Mit Erwartungen ist das so eine Sache. Wir haben alle welche – an uns und an andere. Angemessene und übertriebene. Solche, die wir erfüllen und andere, denen wir nicht entsprechen (können oder wollen). Indem wir annehmen, was jemand anderes tue, geben wir immer auch viel über uns selbst preis. «Aber ich darf schon von dir erwarten, dass du auch mal den Geschirrspüler ausräumst» meint: Ich bin es, die/der ihn immer ausräumt. Klar, das ist eine vergleichsweise harmlose Erwartung, die nicht viel Schaden anrichtet bei der Empfängerin, ausser vielleicht kurz ein schlechtes, weil ertapptes Gewissen.

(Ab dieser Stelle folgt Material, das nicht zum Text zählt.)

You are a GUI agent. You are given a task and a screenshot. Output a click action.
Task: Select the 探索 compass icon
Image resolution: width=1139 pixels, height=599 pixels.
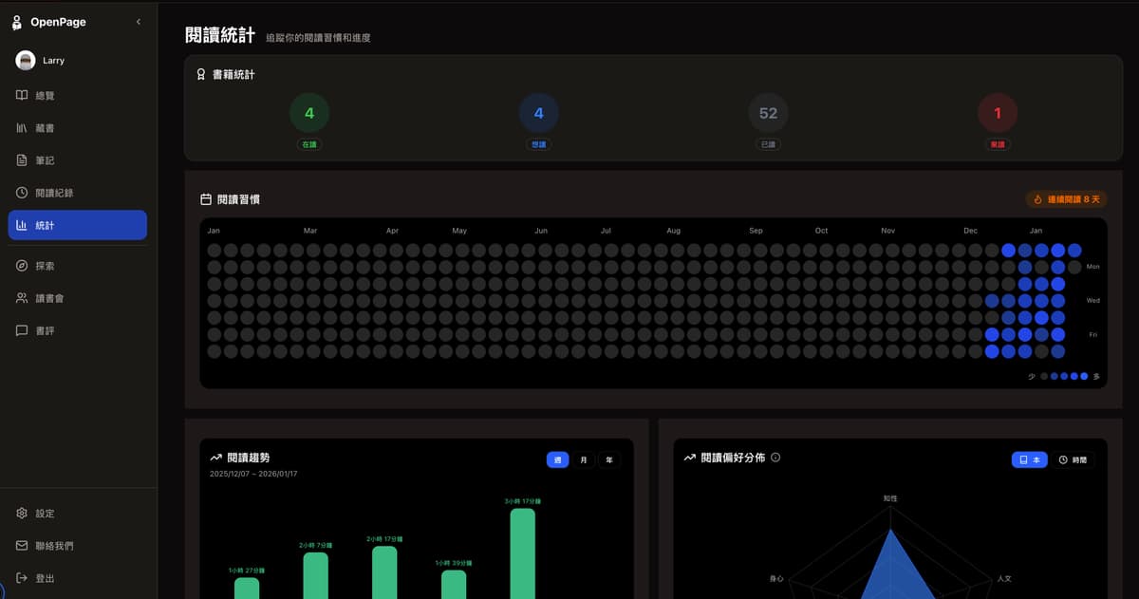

Erwartungen können aber auch Tieferes auslösen. Gefühle, Muster oder Verhaltensweisen, und zwar gute wie schlechte. Diese Formen von Erwartungen werden selten als solche ausgesprochen. Vielmehr spüren wir sie dann, wenn das Gegenüber am Telefon für einen kurzen Moment still ist, wenn wir eine Verabredung absagen müssen. Und sich bei uns dann das schlechte Gewissen meldet, obwohl die Absage gute Gründe hatte. Oder wir spüren sie dann, wenn wir endlich mal richtig gesehen werden – vom Chef für unsere Arbeit, vom Partner für unsere Hilfe, vom Leben für unsere Resilienz. Und sich bei uns dann Freude und Genugtuung melden.

Erwartungen werden enttäuscht, erfüllt, übertroffen, bestätigt – bei uns und bei anderen. Die Frage bleibt, was wir währenddessen tun. Wenn der Zustand der Hoffnung, der Annahme, noch alle Möglichkeiten in sich trägt. Was, wenn dann etwas Unerwartetes passiert?

Sabrina Glanzmann versucht, so wenig wie möglich von anderen zu erwarten. Worin sie aber nicht sonderlich erfolgreich ist.